Le réchauffement climatique n’est pas qu’une affaire de spécialistes. Quoiqu’en disent les climatologues, les problèmes qu’il pose à la planète et aux hommes sont trop complexes pour être appréhendés au prisme d’une seule et même discipline.
La preuve avec cet ouvrage du sociologue allemand, Harald Welzer, qui démontre brillamment tous les dérèglements que pourrait générer le “global warming” dans les 100 prochaines années.
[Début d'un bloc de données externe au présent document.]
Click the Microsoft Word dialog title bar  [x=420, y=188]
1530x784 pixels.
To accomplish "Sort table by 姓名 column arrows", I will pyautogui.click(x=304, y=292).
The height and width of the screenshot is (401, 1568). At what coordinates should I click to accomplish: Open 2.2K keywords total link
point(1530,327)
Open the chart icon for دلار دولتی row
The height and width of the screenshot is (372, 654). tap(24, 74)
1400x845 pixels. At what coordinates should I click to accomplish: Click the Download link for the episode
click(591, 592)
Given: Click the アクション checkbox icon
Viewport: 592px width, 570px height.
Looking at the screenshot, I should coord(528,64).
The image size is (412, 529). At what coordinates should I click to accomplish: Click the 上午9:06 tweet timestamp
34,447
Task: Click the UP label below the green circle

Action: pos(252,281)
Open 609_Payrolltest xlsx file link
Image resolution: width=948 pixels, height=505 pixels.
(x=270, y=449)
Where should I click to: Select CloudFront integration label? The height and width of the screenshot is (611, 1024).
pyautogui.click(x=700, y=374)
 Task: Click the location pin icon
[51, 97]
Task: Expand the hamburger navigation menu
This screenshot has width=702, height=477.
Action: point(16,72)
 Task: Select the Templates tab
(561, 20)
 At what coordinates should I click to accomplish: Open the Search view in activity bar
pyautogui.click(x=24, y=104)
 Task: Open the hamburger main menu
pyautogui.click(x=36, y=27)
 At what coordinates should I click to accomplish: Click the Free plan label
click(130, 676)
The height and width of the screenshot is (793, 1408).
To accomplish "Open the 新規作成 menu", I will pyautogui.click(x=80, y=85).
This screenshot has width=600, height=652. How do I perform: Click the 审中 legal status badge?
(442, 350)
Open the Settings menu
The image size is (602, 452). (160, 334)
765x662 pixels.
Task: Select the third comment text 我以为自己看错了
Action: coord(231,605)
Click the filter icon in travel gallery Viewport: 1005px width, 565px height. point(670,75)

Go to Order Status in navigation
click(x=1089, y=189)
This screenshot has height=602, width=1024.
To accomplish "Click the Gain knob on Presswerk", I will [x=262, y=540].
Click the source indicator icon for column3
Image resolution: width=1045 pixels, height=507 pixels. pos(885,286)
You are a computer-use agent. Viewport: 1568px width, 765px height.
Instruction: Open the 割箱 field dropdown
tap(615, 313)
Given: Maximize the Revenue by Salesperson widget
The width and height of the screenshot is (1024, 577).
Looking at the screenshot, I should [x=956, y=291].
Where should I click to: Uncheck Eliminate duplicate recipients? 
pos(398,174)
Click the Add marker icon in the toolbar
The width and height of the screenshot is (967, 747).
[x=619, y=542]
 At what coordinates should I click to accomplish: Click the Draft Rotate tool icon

Dans son dernier opus nommé ”Les guerres du climat : Pourquoi on tue au XXIe siècle”, le chercheur affirme que le réchauffement climatique va engendrer des conflits majeurs dans les prochaines années dans toutes les régions du globe à cause des injustices qu’il génère.
« Les conséquences de ce changement sont injustement réparties parce que ceux qui sont les principaux responsables en subissent le moins de dommages et qu’ils ont les plus grandes chances de tirer profit de la situation », argumente ainsi l’auteur. Le conflit du Darfour, par exemple, serait en fait une guerre pour la conquête des terres arables devenues de plus en plus rares avec la désertification croissante de cette région.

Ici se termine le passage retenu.